Malgré les traitements de chimiothérapie et son extrême faiblesse, Frédéricke Allard n’a manqué qu’un seul rendez-vous avec ses joueurs. Elle a préféré cacher sa maladie, et ce, même si les traitements étaient son dernier espoir. Pour celle qui sera l’une des ambassadrices de la 10e édition du Relais pour la vie dans la région, le contact de ses athlètes et leur motivation lui ont permis de ne pas lâcher prise.
« La deuxième séquence de traitements fut très difficile. Par contre, si j’étais restée chez moi comme tout le monde voulait que je fasse, je n’aurais peut-être pas passé au travers de celui-là. Je ne crois pas », avoue-t-elle, les larmes aux yeux.
Seuls certains athlètes et sa famille ont été mis au courant de la troisième récidive de la maladie de Hodgkin. Ses joueurs, comme le footballeur David Chabot, l'ont aidée au gym durant les autres entraînements, notamment pour soulever les poids.
Cette année-là, les hockeyeurs Dominic Beauchemin, des Mooseheads d’Halifax, et David Bédard, de l’Armada de Blainville-Boisbriand, ont revêtu un chandail de hockey de couleur rose pour elle.
« Je l’ai fait en pensant à tout ce qu’elle avait fait pour moi, se rappelle Dominic. C’était la moindre des choses que d’être là en retour et de l’encourager. Elle est un exemple pour moi, surtout après ce qui lui est arrivé. Elle m’a appris à ne jamais lâcher ! »
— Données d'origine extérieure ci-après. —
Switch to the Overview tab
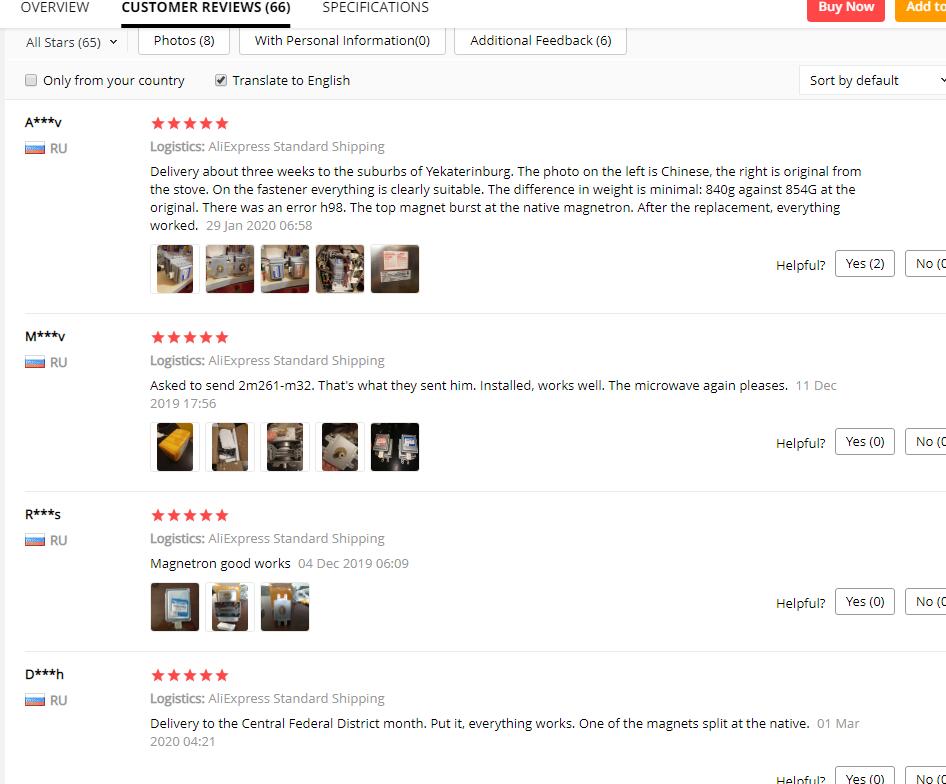Viewport: 946px width, 784px height. tap(55, 8)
C’est avec émotion que David Bédard lui a remis le chandail Rose pour la cause de l’Armada. « Les gens n’ont pas idée de la difficulté de vivre dans le monde du sport. Je suis très reconnaissant qu’elle soit à mes côtés. C'est ma façon de lui dire que je pensais à elle et que je serai toujours là. »
Commencer à vivre à 40 ans
Les projets d’avenir sont maintenant possibles pour celle qui a toujours dû prendre la vie au jour le jour. Frédéricke Allard compte d’ailleurs s’investir encore davantage auprès des jeunes athlètes.
« Avec tout ce qu’elle a traversé, je ne vois pas pourquoi elle ne pourra pas aller où elle veut dans la vie », soutient François Landreville, qui l’a accompagné dans la maladie.
Si tout va bien, « coach Fred » sera en rémission complète dans un an. D’ici là, la santé est de retour et les douleurs sont chose du passé.
« À 40 ans, je vais arrêter de devoir simplement survivre et je vais pouvoir enfin commencer à vivre », conclut-elle.